Puddle clay for the construction of the core of the dam was obtained from land owned by the Crawshay Brothers, part of their ironworks near Merthyr Tydfil. It was located near the Six Bells public house at Pen-yr-Heolgerrig, and a -gauge railway was used to transfer the clay from the field to the main line railway. It was then moved to the Corporation sidings at Cefn Coed, from where the private locomotives hauled it up the valley to Cantref. One narrow gauge locomotive is known to have worked at the clay pit, an 0-4-0 saddle tank named Darrell, which was obtained second-hand from the Bargoed Coal Company of Fochriw around 1885. It was probably obtained by Mackay, but passed into Corporation ownership when his contract was terminated, and was sold to the Crawshay Brothers in early 1897 for £150, becoming their Cyfarthfa 14.

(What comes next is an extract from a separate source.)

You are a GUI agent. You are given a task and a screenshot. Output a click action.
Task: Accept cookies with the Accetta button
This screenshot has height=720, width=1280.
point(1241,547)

Tracing the history of the standard gauge locomotives used on the construction project is a little more difficult. Jones, the first contractor, is known to have had one locomotive, and possibly a second. When Mackay took over the contract, he bought four more with him, and so there were five or six operating during this period. The Corporation bought a second-hand locomotive in 1891, and two new ones in 1891 and 1894. Four 0-6-0 and two 0-4-0 saddle tanks have been positively identified, and there was a locomotive named Swansea, the identity of which is less certain. There were three sales of plant and equipment in 1897 and 1898, at which eight locomotives were listed, so it is possible that some were offered for sale more than once. One locomotive, named Cantreff was definitely auctioned at the final sale on 2 September 1898 and subsequently worked in the Northamptonshire ironstone industry until 1962.